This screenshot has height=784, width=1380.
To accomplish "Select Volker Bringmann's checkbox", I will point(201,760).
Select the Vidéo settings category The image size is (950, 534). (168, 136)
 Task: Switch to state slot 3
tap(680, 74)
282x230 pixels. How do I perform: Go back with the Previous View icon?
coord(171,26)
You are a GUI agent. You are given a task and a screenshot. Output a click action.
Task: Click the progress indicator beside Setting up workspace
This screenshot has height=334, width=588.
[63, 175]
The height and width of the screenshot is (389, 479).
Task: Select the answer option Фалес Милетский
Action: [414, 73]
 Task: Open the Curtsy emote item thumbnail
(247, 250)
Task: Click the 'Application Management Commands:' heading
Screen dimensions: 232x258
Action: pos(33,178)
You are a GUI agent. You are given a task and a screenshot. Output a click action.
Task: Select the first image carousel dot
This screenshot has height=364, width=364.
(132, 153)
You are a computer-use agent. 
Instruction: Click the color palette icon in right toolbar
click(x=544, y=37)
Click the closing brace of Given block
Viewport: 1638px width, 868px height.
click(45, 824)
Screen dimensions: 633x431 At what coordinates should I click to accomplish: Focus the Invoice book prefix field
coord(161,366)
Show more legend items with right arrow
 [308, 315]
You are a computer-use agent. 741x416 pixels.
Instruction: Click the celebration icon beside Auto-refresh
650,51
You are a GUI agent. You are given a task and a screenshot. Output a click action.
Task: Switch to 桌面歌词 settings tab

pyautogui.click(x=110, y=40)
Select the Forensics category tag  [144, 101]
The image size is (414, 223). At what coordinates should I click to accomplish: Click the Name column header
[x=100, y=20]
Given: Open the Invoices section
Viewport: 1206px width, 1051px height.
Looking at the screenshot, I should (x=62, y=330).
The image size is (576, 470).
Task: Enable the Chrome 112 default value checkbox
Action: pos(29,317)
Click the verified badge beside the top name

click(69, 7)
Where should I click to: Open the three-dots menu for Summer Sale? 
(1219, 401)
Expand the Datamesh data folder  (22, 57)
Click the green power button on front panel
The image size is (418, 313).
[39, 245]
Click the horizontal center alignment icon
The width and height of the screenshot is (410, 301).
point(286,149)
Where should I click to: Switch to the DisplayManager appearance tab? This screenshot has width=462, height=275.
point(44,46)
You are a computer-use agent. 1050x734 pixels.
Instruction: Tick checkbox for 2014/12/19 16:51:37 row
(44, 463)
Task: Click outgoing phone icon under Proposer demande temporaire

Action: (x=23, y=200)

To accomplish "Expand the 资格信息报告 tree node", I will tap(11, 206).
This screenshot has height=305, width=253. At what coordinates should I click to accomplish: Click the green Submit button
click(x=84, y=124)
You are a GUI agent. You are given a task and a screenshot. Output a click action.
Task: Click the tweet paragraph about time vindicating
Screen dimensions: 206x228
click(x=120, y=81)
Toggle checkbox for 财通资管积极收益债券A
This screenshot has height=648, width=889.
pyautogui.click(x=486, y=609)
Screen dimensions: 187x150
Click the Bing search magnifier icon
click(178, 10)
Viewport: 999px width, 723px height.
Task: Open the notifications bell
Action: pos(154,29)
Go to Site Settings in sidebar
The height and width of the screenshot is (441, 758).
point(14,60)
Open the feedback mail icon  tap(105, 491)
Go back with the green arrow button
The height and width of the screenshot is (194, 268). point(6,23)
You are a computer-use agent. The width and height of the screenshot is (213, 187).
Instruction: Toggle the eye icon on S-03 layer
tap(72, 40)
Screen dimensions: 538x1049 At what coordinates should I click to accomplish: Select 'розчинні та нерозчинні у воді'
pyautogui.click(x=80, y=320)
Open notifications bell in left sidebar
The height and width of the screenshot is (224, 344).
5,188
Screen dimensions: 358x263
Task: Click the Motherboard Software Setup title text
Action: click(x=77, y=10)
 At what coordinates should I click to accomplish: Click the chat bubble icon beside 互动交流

+++

◆ Problem to work on ◆
Where does the string "computer" appear in the records above? Return every line that holds it.

◆ The completed task ◆
You are a computer-use agent. 
You are a computer-use agent. 741x416 pixels.
You are a computer-use agent. 1050x734 pixels.
You are a computer-use agent. The width and height of the screenshot is (213, 187).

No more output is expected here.